→ WHAT THE EXERCISE ASKS: This task requires every entry to be set down again exactly.

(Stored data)
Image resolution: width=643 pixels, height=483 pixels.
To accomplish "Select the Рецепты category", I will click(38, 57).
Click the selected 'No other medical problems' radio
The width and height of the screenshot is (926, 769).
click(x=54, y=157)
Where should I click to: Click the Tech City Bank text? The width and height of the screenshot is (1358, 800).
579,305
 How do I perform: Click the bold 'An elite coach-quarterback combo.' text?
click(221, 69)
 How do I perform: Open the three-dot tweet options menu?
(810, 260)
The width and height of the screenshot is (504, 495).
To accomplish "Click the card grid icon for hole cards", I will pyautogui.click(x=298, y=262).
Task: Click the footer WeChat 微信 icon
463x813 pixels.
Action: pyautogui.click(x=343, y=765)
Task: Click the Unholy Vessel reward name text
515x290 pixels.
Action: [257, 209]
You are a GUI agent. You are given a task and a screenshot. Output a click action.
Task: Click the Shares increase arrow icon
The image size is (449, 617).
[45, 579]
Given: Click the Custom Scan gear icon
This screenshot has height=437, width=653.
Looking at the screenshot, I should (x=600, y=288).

→ WRITTEN ANSWER:
Image resolution: width=643 pixels, height=483 pixels.
To accomplish "Select the Рецепты category", I will click(38, 57).
Click the selected 'No other medical problems' radio
The width and height of the screenshot is (926, 769).
click(x=54, y=157)
Where should I click to: Click the Tech City Bank text? The width and height of the screenshot is (1358, 800).
579,305
 How do I perform: Click the bold 'An elite coach-quarterback combo.' text?
click(221, 69)
 How do I perform: Open the three-dot tweet options menu?
(810, 260)
The width and height of the screenshot is (504, 495).
To accomplish "Click the card grid icon for hole cards", I will pyautogui.click(x=298, y=262).
Task: Click the footer WeChat 微信 icon
463x813 pixels.
Action: pyautogui.click(x=343, y=765)
Task: Click the Unholy Vessel reward name text
515x290 pixels.
Action: [257, 209]
You are a GUI agent. You are given a task and a screenshot. Output a click action.
Task: Click the Shares increase arrow icon
The image size is (449, 617).
[45, 579]
Given: Click the Custom Scan gear icon
This screenshot has height=437, width=653.
Looking at the screenshot, I should (x=600, y=288).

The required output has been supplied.